Discover more from hrbrmstr's Daily Drop
2022-04-29.01
Scraping The Heap; Mars Garbage; The Columbo Cinematic Universe; Just One More Thing
We're riffing off of a few previous editions today and covering some fairly wide ground, so let's dig in!
Scraping The Heap
It may be, now, legal (again?) to scrape web pages, but that doesn't mean it is easy to do so. Many sites create a twisty DOM maze that even the most seasoned of scrapers could find daunting when attempting to craft the perfect CSS or XPath selector to yank the content that they are desperately seeking.
Adrian Cooney (@adrian_cooney) articulately laments the situation, but was not content to just sit back and be thwarted by overaggressive anti-web-scraping tech. Thus was born a new and clever way to access desired content without losing your mind: grab the data via Chrome javascript runtime heap snapshots.
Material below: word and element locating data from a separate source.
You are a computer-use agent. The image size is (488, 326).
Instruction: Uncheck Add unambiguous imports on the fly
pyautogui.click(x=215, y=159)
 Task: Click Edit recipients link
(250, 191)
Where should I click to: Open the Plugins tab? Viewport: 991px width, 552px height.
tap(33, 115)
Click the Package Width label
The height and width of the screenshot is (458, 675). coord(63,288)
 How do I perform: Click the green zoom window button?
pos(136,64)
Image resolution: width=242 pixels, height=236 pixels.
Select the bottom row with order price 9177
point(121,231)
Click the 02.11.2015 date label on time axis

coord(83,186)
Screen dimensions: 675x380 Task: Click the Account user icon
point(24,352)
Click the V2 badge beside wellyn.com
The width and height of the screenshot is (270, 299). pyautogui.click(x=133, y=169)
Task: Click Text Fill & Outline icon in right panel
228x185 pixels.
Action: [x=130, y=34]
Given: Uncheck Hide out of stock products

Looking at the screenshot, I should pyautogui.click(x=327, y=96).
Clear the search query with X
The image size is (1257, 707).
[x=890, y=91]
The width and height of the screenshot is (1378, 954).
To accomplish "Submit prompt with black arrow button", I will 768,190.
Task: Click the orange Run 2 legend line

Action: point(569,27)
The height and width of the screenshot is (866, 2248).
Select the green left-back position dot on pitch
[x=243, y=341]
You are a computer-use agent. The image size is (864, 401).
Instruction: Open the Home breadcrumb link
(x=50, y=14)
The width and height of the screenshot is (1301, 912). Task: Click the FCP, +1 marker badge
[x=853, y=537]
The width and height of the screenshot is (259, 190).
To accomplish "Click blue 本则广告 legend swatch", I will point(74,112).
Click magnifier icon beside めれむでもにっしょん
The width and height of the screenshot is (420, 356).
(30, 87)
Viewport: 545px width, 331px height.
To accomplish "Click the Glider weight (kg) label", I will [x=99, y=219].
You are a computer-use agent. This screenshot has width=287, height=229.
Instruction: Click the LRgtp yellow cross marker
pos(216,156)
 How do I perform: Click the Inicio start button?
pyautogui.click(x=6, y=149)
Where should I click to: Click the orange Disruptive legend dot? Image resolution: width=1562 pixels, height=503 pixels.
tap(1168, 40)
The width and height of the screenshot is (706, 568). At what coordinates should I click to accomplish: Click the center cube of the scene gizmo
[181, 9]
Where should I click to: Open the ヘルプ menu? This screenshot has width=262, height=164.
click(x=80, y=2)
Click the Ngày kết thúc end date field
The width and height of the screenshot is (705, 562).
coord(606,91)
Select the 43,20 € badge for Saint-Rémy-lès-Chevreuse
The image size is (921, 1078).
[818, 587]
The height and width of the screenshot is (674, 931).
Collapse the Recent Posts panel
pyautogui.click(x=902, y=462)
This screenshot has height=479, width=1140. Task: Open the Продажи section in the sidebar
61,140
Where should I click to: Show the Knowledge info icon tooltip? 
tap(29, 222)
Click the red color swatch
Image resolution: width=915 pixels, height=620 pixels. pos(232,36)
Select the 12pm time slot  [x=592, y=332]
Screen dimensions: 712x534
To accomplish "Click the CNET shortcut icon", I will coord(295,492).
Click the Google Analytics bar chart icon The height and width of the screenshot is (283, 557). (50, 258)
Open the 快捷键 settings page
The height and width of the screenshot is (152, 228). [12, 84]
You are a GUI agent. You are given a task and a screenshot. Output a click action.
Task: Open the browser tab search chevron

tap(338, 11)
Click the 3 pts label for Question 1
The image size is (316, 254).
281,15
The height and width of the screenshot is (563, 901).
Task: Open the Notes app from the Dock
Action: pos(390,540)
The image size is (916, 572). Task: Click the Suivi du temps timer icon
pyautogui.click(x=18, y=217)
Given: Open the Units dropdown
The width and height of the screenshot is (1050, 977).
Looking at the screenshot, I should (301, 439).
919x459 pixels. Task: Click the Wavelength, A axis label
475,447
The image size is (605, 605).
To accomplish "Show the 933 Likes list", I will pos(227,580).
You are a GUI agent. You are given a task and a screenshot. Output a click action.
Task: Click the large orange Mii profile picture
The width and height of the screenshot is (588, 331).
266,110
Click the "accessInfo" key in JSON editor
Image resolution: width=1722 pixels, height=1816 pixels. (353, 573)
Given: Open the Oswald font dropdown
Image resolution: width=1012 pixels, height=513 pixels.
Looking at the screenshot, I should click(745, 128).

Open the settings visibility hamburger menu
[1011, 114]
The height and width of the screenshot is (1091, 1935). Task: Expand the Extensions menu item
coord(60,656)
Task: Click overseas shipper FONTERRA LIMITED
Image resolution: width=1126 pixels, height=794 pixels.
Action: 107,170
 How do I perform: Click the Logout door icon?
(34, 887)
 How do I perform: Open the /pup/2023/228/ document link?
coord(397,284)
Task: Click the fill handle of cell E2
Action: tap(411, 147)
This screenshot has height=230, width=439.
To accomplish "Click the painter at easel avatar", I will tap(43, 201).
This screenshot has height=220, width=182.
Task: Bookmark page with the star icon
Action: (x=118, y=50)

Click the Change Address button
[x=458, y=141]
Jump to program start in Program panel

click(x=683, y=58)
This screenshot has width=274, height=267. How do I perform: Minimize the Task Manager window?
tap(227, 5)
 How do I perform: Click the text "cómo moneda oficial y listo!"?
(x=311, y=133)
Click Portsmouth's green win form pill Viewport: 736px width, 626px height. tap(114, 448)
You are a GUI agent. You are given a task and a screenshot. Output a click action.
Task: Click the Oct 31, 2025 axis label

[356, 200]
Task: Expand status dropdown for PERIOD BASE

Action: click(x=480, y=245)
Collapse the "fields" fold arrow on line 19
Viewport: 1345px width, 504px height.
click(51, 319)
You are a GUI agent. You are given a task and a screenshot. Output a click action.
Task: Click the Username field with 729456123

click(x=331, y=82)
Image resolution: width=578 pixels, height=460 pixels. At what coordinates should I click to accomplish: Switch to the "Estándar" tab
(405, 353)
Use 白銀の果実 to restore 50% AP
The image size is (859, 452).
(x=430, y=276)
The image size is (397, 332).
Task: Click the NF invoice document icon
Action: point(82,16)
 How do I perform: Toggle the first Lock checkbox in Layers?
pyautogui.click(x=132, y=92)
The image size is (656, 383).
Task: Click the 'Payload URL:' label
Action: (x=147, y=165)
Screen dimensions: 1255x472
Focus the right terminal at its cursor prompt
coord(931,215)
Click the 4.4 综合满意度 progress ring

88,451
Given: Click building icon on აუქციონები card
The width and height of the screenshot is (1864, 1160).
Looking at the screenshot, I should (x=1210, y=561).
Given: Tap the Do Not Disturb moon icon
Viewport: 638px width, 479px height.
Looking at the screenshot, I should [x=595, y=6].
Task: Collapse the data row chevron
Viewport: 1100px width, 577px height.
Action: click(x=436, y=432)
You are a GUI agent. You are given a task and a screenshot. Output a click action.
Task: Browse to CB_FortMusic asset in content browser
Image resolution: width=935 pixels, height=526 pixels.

Chrome's developer tools have a memory heap profiler tool that shows the memory distribution of a page's javascript objects and related DOM nodes. Here's how Adrian figured out how to turn this data into a new way to scrape information out of sites:
"I plucked out a unique string from the data visible on the web page and took a heap snapshot of the browser's Javascript runtime via Chrome's Dev Tools. A heap snapshot is a raw dump of everything in the web app's memory (or heap). Using the Dev Tools' search function and my unique string, I managed to find a nice, well-structured object containing my string and, adjacently, all the data that my app needed. It was from this point that I focused my energy on automating this process to find and extract the data from the heap snapshot. puppeteer-heap-snapshot is born."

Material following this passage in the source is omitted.